Another hurdle Jordan had to clear involved getting Medicaid to help pay for the procedure. She said she tried to get Oschner to agree to do the procedure, but they told her they could not accept Medicaid from Mississippi. Medicaid wanted Jordan to take Serigne to Birmingham, Ala. to get the transplant done but Jordan was less than receptive.

“I have two other children and if something happened in the middle of the night I could get her to Metairie faster than Birmingham, Alabama,” Jordan said.

After some maneuvering Oschner finally agreed to take the Medicaid from Mississippi but there will still be the need for assistance since Medicaid has not announced how much assistance they will provide.

“Now am I going to receive bills when it’s over, I’m sure I will, but they have said they will help,” Jordan said.

Jordan said she was putting jars up in several stores to try and raise money to offset the projected $200,000 bill on the procedure but some of the jars began to come up missing so Jordan discontinued that practice.

To help raise some money for the transplant Jordan said she has a turkey shoot complete with auction and fish fry scheduled for Nov. 12 at the American Legion on Union School Road in Picayune. Local merchants donated items for the auction, which will feature handmade gun cabinets and a shot gun, Jordan said.

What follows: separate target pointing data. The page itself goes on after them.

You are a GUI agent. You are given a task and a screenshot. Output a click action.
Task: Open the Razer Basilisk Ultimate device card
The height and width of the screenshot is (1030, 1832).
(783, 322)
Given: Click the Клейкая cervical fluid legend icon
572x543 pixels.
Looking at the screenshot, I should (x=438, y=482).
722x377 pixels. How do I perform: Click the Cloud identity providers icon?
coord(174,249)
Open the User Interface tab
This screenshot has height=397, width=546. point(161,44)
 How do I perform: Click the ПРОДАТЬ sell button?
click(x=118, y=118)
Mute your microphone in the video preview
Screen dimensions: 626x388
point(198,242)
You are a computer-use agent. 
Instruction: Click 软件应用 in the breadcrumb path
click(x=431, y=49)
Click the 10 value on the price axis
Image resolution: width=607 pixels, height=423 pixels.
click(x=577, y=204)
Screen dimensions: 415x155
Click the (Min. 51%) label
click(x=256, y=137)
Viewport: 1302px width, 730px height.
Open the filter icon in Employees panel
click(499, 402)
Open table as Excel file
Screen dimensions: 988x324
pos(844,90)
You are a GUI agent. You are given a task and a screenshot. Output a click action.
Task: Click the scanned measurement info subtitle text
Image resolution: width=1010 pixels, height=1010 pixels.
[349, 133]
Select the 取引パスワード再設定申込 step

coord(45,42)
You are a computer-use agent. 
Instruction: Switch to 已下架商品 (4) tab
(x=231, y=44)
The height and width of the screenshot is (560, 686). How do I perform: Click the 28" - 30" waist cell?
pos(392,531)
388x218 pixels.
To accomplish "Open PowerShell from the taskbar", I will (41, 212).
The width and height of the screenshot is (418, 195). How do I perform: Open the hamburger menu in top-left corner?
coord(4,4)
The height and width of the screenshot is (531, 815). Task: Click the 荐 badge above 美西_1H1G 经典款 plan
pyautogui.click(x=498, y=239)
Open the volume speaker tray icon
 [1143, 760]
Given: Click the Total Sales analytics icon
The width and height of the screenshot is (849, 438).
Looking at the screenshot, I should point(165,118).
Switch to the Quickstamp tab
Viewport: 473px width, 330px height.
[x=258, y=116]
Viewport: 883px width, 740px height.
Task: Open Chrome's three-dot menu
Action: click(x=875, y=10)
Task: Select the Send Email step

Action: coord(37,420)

After the transplant Serigne will have a new life to adapt to. Jordan said her daughter is somewhat of a tomboy, who likes to ride her dirt bike and care for her pet hamsters. The procedure will make Serigne more susceptible to illness since her immune system will be weakened. Her lowered immune system will warrant less contact with animals, other children and strenuous activity, Jordan said. Home schooling may be an option after the procedure is complete, which will take Serigne out of Pearl River Central Junior High where she currently attends, Jordan said. Thirteen different medications, one of which will be antirejection medication, will be in Serigne’s daily routine after the procedure as well.

“So she’s going to have a real different lifestyle when this is over,” Jordan said.

If residents would like to make donations to Serigne’s cause they can go to Southern Bank of Picayune and donate to the Jena Elaine Serigne Kidney Transplant Fund, Jordan said. Jordan said she would like to thank all the people and merchants that have shown support to Serigne’s cause and asks for continued prayer for the surgery.